Part 3: Future Statistics Solutions for Code Programs
by Roy A. Reinhold April 6, 2000

Calculating the probability of clusters in a matrix, by taking into account proximity or distance, is not an easy solution. Doron Witzum and Dr. Eliyahu Rips applied distance between words in a word pair in their original published Great Rabbis' experiment. However, that method is applied only to word pairs, but is much tougher to apply to many terms in a cluster within a matrix. Doron Witzum applied distance between related terms, by using slant distance as a means of calculating the probability of the word pair along with frequency (expected occurrence).

Dr. Robert Haralick, a professor at the University of Washington, has proposed a method for calculating the probability of a cluster by creating a smaller boundary box within the larger matrix, that would encompass or enclose all the terms in a cluster. This method would be fairly straightforward in application to codes software programs, but may have some shortcomings. For example, let's say we have two large terms in a matrix that cross. However, one term is vertical and takes up 2/3 of the vertical height of the matrix, while the other term is horizontal and takes up 2/3 of the width of the larger matrix. Therefore, a boundary box encompassing these two terms would be quite large. At the same time, the slant distance between them is "0.0" since they cross. It would seem to me that the most important aspect of the two related terms is that they cross. The boundary box enclosing them might not reflect the fact that related terms cross.

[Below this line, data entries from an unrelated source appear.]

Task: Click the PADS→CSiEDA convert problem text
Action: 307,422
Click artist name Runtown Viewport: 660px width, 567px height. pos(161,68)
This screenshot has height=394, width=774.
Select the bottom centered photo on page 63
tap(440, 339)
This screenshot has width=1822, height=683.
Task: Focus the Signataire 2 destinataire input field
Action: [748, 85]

Another proposed method for calculating all the terms in the matrix would measure slant distance from the main term or center term in the matrix. In application, since all terms are related to the center term, then the center term and each term in the matrix would be calculated as word pairs. The apparent shortcoming of this proposed method is that a cluster in the matrix is related to the center term, but the best aspect is the close proximity of all the terms in the cluster, where the terms cross or are closely parallel. You can see these relationships between terms in a cluster in the Sid Roth life matrix on this website. In that matrix, there are 73 terms and 8 large clusters. Some of the clusters have many terms and are quite significant. The significance of the cluster is the quantity of terms in that cluster, and that terms cross or are closely parallel in a small area. However, the cluster while greatly significant, may not be close to the center term of the overall matrix. For this reason, calculating cluster probability using the main/center term of the matrix is probably not an accurate method in order to reach an accurate overall probability for the matrix.

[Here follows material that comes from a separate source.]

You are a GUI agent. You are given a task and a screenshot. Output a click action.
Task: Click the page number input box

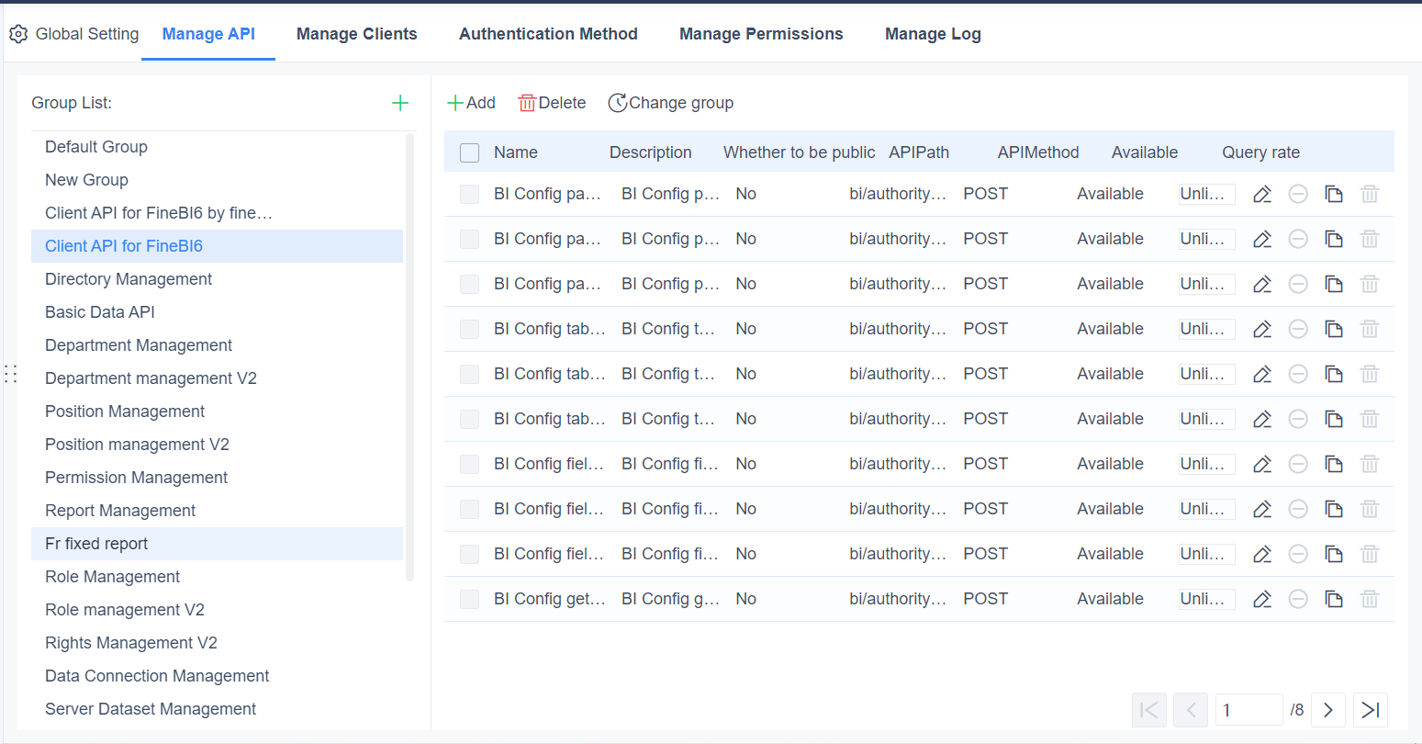[x=1249, y=709]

You might guess then, that we could designate a pivot term for each cluster and then calculate the probability for each of the other terms in the cluster as a word pair from the pivot term. That might be a good method for calculating the probability of clusters. It certainly is within the capabilities of software programmers to incorporate it into commercial code software programs. A shortcoming might be that if the software user designates the pivot term for that cluster and identifies to the software all the other terms in the cluster, then the results are very subjective. The software user may make a poor choice of the cluster pivot term, giving less than optimal probability calculations.

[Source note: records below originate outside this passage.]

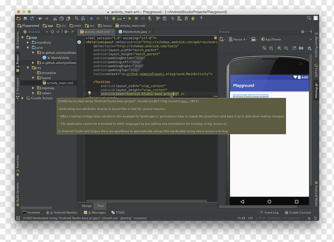Image resolution: width=334 pixels, height=242 pixels.
Task: Click the yellow lightbulb quick-fix icon
Action: click(89, 93)
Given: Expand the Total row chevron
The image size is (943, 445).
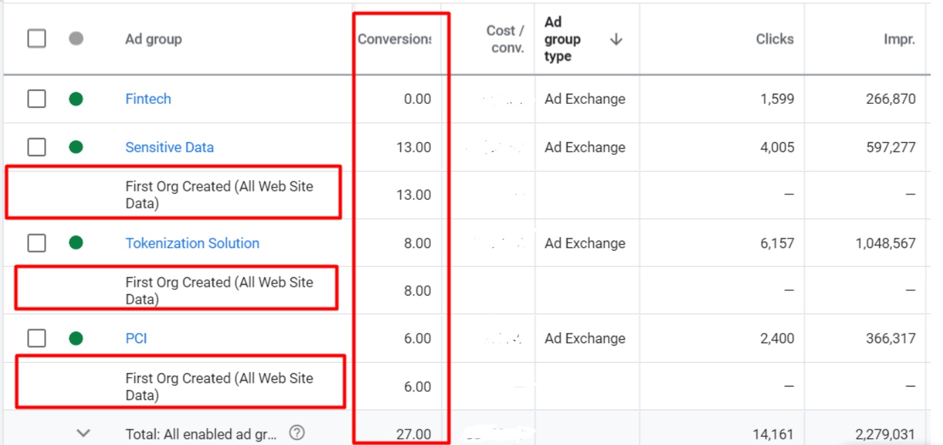Looking at the screenshot, I should coord(84,433).
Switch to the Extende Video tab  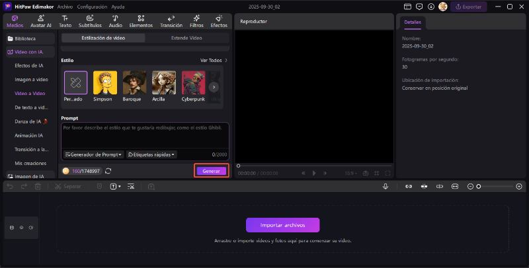pyautogui.click(x=186, y=38)
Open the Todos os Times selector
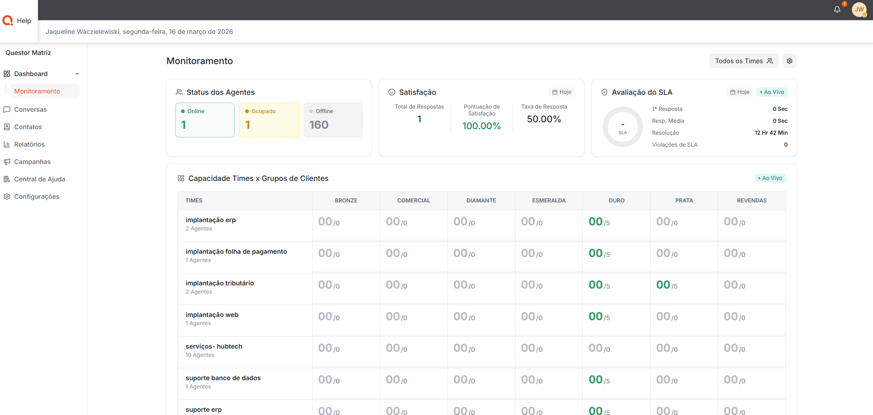 point(743,61)
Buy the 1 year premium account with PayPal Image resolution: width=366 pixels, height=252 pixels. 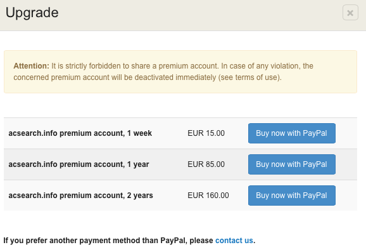pos(292,164)
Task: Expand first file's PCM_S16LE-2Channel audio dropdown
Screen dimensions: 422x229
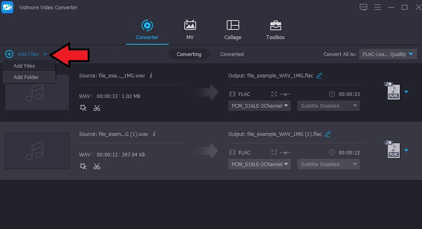Action: click(x=260, y=106)
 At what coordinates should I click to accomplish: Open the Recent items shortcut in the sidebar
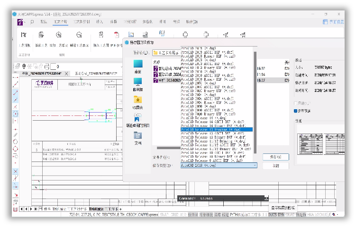pos(138,120)
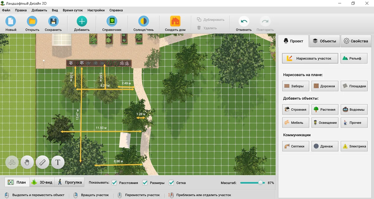Launch the Создать дом house builder icon
374x199 pixels.
(x=175, y=22)
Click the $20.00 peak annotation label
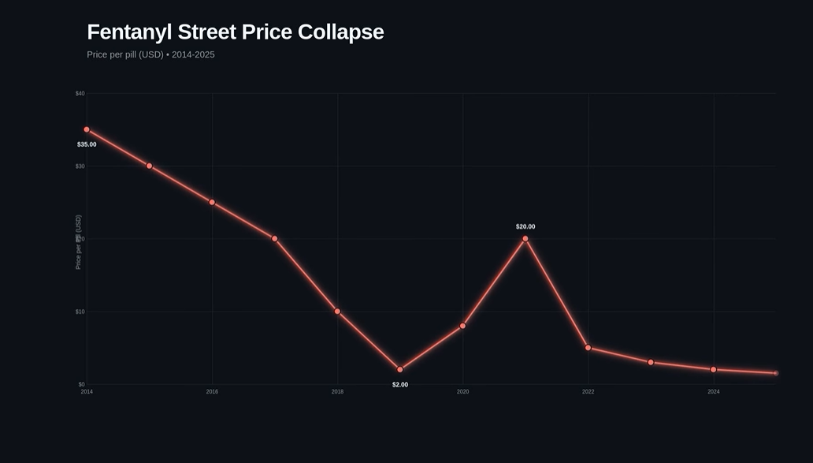This screenshot has height=463, width=813. [x=525, y=226]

Another pie-in-the-sky solution would be identify all the terms in a single cluster to the software program, and then let the software calculate an optimal artificial point that gives the least slant distance to all terms in the cluster. Then the software would calculate the probability for each term based on the slant distance from the optimal artificial point and take into account frequency (expected occurrence) and arrive at an accurate solution for the probability of a cluster. At least this method would account for the close proximity of terms in a cluster and avoid the extremes that could arise if a boundary box method was used to enclose the terms in a matrix cluster. In building a complete method to accurately calculate the probability of a matrix with many terms, we must recognize that some terms will be assigned to individual clusters, while others are in the matrix because of their overall relation to the main/center term of the matrix. In those cases, we could determine the worth to the matrix based solely on frequency and not incorporate distance or proximity for them. If that were the case, then an overall method for calculating the probability of a matrix to a single number might look like this:

matrix probability = (probability from sum of positive matrix R-values) x (overall probablity calculated for all clusters after calculating the probability for each cluster)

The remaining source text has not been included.